Vale separar desde o início a condição do procedimento. Capsulite adesiva, artrose glenoumeral e dor crônica do ombro são diagnósticos — cada um com suas causas, seus sintomas e sua evolução. O bloqueio é uma das ferramentas para tratá-los.
Quem quer entender a doença em si encontra o quadro completo nos guias sobre capsulite adesiva (ombro congelado) e artrose glenoumeral. Aqui o foco é estreito e prático: o bloqueio — o que ele faz, em que dores ajuda, como é aplicado e o que a evidência sustenta.
O que torna esse bloqueio particularmente útil é a anatomia do alvo. O nervo supraescapular não é um nervo sensitivo qualquer da pele: ele é o principal nervo sensitivo da própria articulação. Ao silenciá-lo temporariamente, o bloqueio alcança a dor onde ela nasce, na cápsula, e não apenas na superfície — o que explica por que ele é tão associado ao ombro congelado e à artrose, quadros em que a dor articular profunda é o que mais limita o movimento.
A anatomia por trás do bloqueio
Entender por onde passa esse nervo é o que explica por que o bloqueio funciona no ombro e por que uma injeção na parte de cima da escápula alcança a dor lá dentro da articulação. Vale nomear o trajeto com precisão.
O nervo supraescapular nasce do tronco superior do plexo braquial, formado pelas raízes cervicais C5 e C6. Dali, desce em direção à escápula e chega a um ponto anatômico decisivo: a incisura supraescapular, um entalhe na borda superior da omoplata.
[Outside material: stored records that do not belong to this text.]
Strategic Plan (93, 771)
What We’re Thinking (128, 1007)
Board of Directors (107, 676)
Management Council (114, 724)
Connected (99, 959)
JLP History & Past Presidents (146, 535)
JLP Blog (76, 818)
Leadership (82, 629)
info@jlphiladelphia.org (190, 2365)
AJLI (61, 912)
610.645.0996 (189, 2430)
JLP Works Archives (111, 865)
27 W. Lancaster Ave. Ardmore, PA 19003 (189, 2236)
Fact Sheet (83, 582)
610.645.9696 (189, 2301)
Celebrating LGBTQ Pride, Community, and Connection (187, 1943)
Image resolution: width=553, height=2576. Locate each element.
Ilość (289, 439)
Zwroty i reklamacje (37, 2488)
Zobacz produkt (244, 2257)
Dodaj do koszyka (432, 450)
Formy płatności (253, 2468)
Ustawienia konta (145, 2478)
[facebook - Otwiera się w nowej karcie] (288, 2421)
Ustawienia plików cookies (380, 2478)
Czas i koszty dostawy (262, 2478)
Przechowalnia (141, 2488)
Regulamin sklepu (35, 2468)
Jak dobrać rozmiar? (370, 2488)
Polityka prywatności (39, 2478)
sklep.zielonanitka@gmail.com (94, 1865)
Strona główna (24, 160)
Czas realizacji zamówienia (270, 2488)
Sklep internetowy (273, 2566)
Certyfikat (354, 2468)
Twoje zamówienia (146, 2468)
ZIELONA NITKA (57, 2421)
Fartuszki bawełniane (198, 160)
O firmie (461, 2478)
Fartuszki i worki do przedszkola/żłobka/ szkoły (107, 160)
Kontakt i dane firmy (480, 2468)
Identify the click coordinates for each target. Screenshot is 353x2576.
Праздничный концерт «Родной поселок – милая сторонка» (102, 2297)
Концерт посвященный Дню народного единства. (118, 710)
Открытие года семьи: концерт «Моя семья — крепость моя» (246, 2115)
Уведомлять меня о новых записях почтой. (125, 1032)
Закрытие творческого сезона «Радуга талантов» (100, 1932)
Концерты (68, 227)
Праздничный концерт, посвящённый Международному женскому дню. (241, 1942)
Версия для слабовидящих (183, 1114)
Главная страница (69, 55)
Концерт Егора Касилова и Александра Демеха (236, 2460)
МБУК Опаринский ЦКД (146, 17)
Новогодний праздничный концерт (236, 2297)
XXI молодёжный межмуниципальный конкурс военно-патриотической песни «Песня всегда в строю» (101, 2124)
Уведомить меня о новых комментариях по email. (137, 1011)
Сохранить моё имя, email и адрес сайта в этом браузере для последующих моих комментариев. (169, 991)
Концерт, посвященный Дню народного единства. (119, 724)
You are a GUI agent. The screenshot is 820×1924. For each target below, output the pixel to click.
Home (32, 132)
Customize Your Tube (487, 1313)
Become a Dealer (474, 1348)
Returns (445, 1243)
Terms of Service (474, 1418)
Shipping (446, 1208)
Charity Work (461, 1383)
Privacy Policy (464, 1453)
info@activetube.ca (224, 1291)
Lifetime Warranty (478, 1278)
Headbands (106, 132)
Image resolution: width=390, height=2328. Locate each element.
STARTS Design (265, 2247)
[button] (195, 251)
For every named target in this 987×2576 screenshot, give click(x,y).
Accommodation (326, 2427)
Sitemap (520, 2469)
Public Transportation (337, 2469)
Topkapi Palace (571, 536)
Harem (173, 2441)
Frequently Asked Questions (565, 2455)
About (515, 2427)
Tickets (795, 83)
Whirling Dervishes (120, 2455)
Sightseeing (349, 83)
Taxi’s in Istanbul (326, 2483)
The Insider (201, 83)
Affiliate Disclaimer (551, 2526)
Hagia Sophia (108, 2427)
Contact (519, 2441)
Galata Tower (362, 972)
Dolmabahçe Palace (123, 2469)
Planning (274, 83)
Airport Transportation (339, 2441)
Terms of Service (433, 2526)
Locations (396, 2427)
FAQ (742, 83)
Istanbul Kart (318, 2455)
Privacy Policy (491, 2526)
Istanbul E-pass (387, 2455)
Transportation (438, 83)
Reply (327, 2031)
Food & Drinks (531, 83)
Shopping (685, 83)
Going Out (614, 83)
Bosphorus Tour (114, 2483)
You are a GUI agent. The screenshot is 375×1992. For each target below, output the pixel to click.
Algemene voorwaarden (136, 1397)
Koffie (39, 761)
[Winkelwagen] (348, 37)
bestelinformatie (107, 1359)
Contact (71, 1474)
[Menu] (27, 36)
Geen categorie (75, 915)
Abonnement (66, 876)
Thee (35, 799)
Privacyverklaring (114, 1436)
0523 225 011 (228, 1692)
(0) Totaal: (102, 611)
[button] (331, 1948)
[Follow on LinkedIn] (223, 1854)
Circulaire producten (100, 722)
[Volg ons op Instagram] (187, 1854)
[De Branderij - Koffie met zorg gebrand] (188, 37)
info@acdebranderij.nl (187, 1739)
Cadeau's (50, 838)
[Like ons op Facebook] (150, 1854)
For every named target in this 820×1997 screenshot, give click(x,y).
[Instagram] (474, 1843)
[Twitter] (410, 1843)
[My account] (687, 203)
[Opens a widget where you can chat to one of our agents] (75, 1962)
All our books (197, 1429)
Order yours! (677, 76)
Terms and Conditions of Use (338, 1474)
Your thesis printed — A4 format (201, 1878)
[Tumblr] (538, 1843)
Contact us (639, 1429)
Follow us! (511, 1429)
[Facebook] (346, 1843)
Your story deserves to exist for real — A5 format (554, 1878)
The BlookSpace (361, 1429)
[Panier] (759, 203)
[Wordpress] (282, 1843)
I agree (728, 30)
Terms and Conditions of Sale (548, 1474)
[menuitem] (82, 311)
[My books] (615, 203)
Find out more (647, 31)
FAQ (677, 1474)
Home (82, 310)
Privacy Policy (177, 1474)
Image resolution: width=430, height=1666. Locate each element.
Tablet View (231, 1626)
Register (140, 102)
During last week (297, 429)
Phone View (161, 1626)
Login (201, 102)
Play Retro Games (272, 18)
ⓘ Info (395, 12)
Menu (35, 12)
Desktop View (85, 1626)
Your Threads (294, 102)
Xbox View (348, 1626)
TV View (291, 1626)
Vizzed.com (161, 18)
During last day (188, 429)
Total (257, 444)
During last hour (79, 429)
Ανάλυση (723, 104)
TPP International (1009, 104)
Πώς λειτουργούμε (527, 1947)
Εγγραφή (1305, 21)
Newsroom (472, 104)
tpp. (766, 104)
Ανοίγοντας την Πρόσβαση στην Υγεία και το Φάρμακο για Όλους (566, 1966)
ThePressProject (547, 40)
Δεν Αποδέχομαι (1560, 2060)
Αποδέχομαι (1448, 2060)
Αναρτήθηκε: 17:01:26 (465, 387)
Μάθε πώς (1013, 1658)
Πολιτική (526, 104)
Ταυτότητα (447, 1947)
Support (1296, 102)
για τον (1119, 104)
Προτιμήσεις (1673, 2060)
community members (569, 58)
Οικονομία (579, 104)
Nesse entalhe, o nervo passa por baixo do ligamento transverso superior da escápula, enquanto a artéria supraescapular passa por cima dele. Esse desfiladeiro ósseo e fibroso é um ponto onde o nervo pode ser comprimido ou irritado — e é exatamente esse ponto, ou a região logo acima dele (a fossa supraespinhal), que serve de alvo para depositar o anestésico.
Depois de cruzar a incisura, o nervo supraescapular tem duas funções que se somam. No plano motor, inerva os músculos supraespinal e infraespinal — dois dos quatro músculos do manguito rotador, responsáveis por iniciar a elevação e girar o braço para fora. No plano sensitivo, e é aqui que está a chave do bloqueio, ele carrega a informação de dor de cerca de 70% da cápsula articular, sobretudo a porção posterossuperior — justamente a região mais envolvida na dor da capsulite e da artrose. Poucos nervos oferecem um alvo tão eficiente: bloquear um único nervo, num ponto acessível da escápula, silencia a maior parte da sensibilidade dolorosa de toda a articulação.
O mecanismo do bloqueio, então, é direto no plano local: o anestésico local interrompe temporariamente a condução dos sinais de dor por esse nervo, silenciando o disparo doloroso enquanto dura seu efeito. Mas há um segundo nível, que explica por que o alívio costuma durar muito mais do que a farmacologia do anestésico permitiria. Uma dor articular contínua mantém a via nociceptiva em estado de sensibilização: o sistema nervoso amplifica e prolonga o sinal, e o próprio movimento passa a doer mais do que a lesão justificaria.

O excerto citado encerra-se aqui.